Your goal :: For this exercise, copy exactly every line from the one holding "Instruction: Click the 打开 APP button" through the end of the data, both included. Omit pictures.

:: Task input

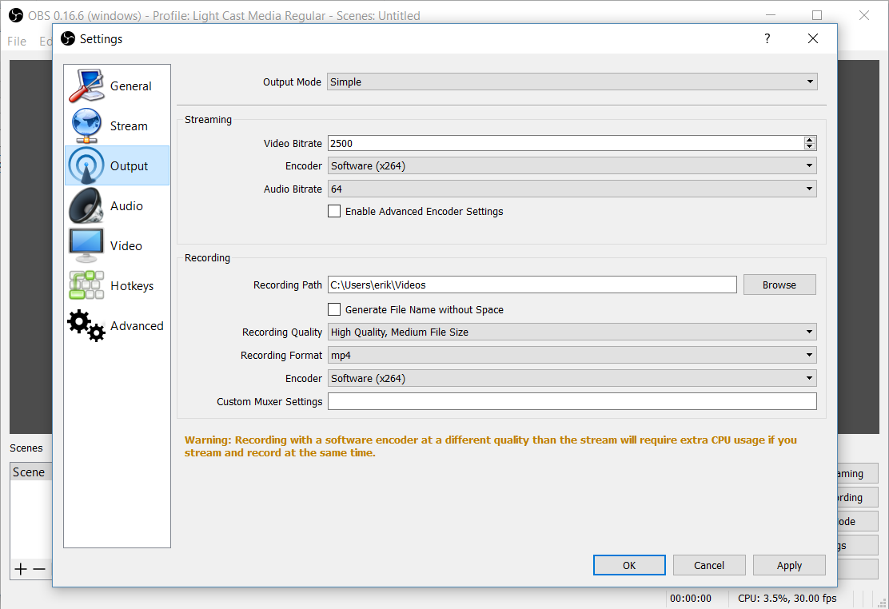Screen dimensions: 889x609
Task: Select the Advanced gears icon
Action: click(x=86, y=325)
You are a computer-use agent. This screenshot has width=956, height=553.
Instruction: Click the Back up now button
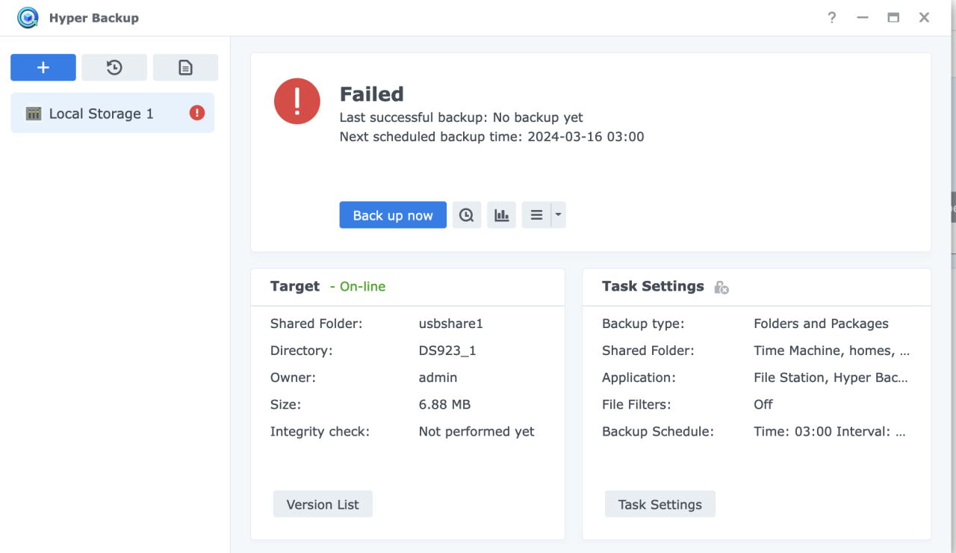393,215
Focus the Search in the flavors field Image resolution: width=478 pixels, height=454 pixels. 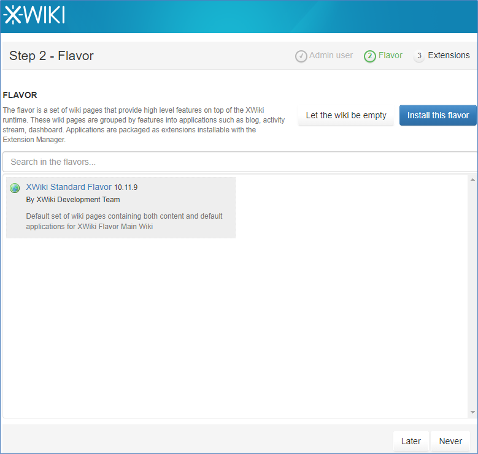point(239,162)
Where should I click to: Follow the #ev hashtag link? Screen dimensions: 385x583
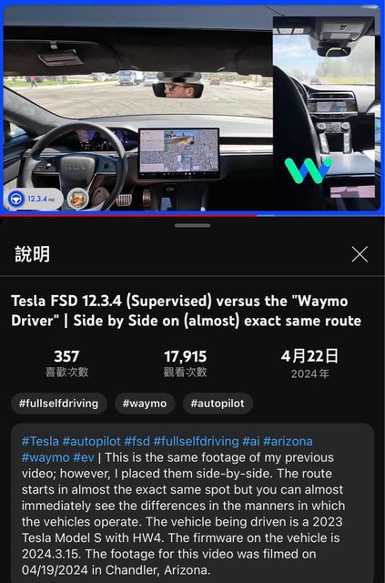click(x=84, y=457)
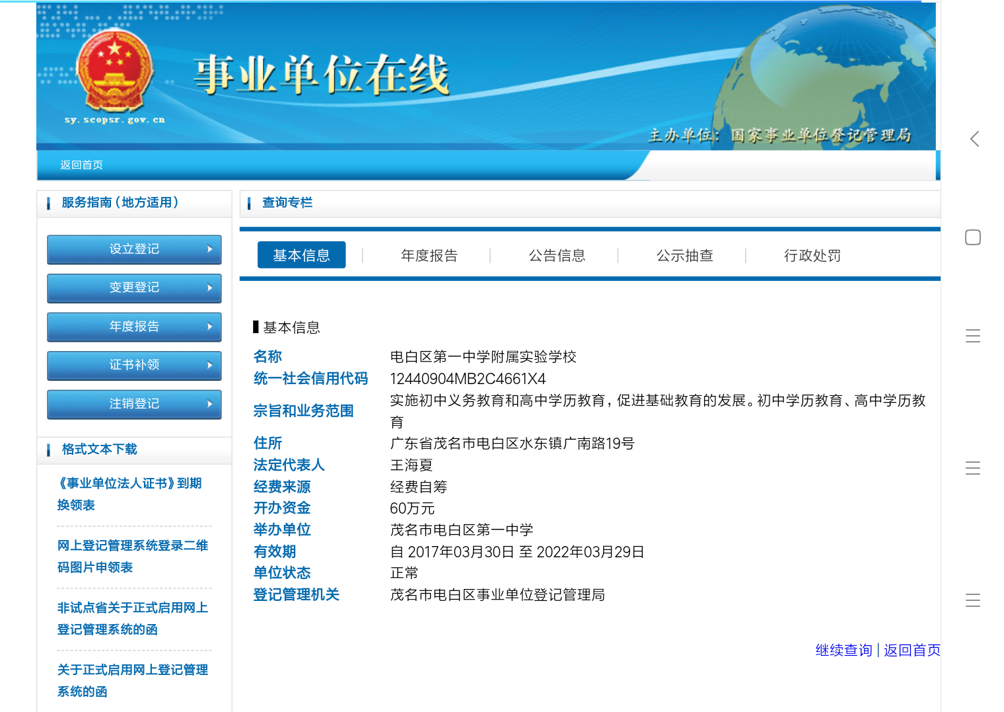This screenshot has width=1004, height=712.
Task: Click the back chevron on right edge
Action: click(x=974, y=139)
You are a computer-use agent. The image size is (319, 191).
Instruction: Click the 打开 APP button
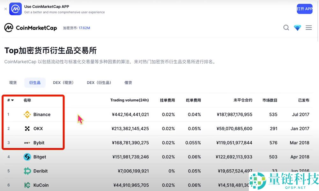(304, 9)
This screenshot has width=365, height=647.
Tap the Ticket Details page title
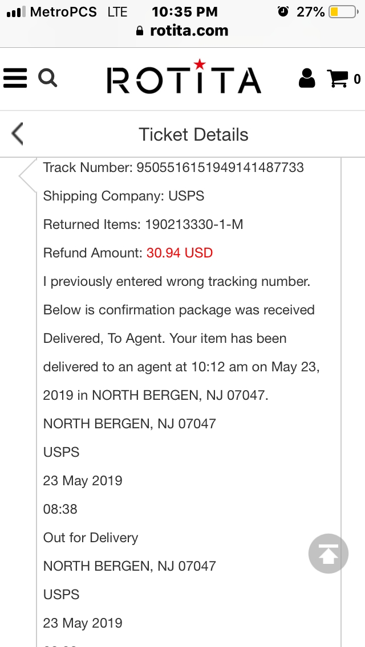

::::

Task result ::
Instruction: Click the 打开 APP button
(304, 9)
This screenshot has width=365, height=647.
Tap the Ticket Details page title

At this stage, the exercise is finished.